The Shuoyun Integrated Information Management System (1.6.2.210422, Shanghai Shuo Yun Information Technology Co., Ltd. Shanghai, China) was used for data collection and reporting of both ABPM and office BP measurements.

Safety

Safety assessments included adverse events (AEs) and serious adverse events (SAEs), clinical laboratory tests (hematology, serum biochemistry, urinalysis), vital signs (excluding BP), physical examinations, 12-lead electrocardiograms(ECGs), and other relevant parameters. AEs and SAEs were documented from the time of consent.

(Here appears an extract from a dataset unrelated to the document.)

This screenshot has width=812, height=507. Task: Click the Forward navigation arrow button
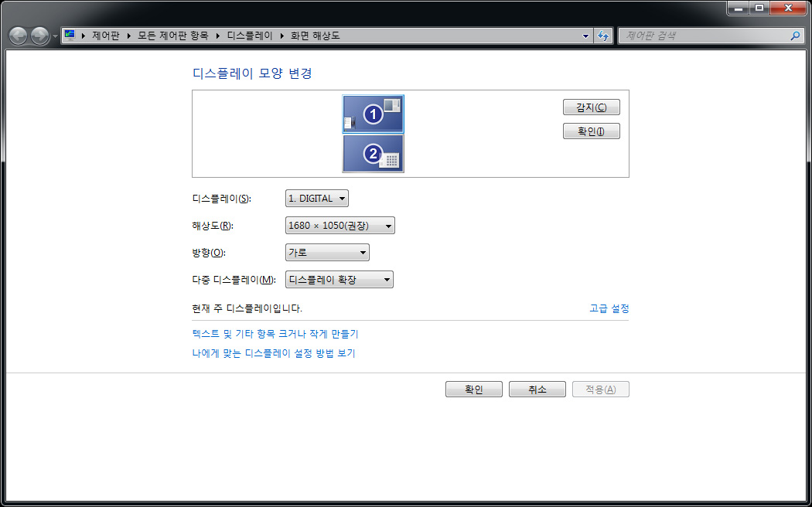click(39, 36)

The laboratory tests were conducted during the screening period, the run-in period, as well as at Weeks 12, 32, and 52. Vital signs were measured during the screening period, run-in period, as well as at Weeks 0, 4, 8, 12, 22, 32, 42, and 52. Physical examinations were conducted during the screening period, run-in period, as well as at Weeks 12 and 52. 12-lead ECGs were performed during the screening period, run-in period, as well as at Weeks 4, 8, 12, 22, 32, 42, and 52.

Statistical Analysis

The sample size was calculated to detect a 5 mmHg difference in mean systolic blood pressure (msSBP) between ALI/AML and ALI, with 80% power, a standard deviation of 11 mmHg, and a one-sided significance level of 0.025 [22]. Accounting for a 20% dropout rate, 194 patients (97 per treatment arm) were required. Calculations were performed using PASS 16 software.

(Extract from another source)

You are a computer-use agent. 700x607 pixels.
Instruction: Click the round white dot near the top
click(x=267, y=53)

In this study, the intention-to-treat (ITT) analysis set includes all randomised subjects, regardless of whether they received the study medication. The full analysis set (FAS), based on the ITT principle, includes all subjects who were randomised, received at least one dose of the study drug during the double-blind period, and had at least one post-dose efficacy assessment. The PPS consists of subjects in the FAS who did not have any major protocol deviations and who provided data for the primary efficacy endpoint.

The primary efficacy endpoint analysis was analyzed using a mixed model for repeated measures (MMRM) on the FAS with supplementary analyses on the PPS. The model incorporated changes in msSBP at each visit during the double-blind treatment period as the dependent variable. The model included treatment group, time, and group-time interactions as fixed effects, and baseline msSBP as a covariate. The difference in least squares mean (LSM), 95% confidence intervals (CIs), and P values were calculated. Additionally, subgroup analyses based on randomisation stratification and other baseline characteristics were conducted.

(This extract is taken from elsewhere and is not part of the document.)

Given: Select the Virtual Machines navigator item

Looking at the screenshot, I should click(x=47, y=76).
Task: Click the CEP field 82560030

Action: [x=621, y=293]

The secondary endpoints of changes in msSBP and msDBP were evaluated with MMRM on FAS and PPS, and target BP rates or response rates at Week 12 post-randomisation were analysed using a logistic regression model. The target BP rates at Week 32 and at the end of treatment were analysed using descriptive statistics.

The baseline characteristics were summarized using descriptive statistics on the FAS, and the safety assessments were conducted on the safety set (SS). All statistical analyses were conducted using SAS version 9.4 software (SAS Institute, Inc.).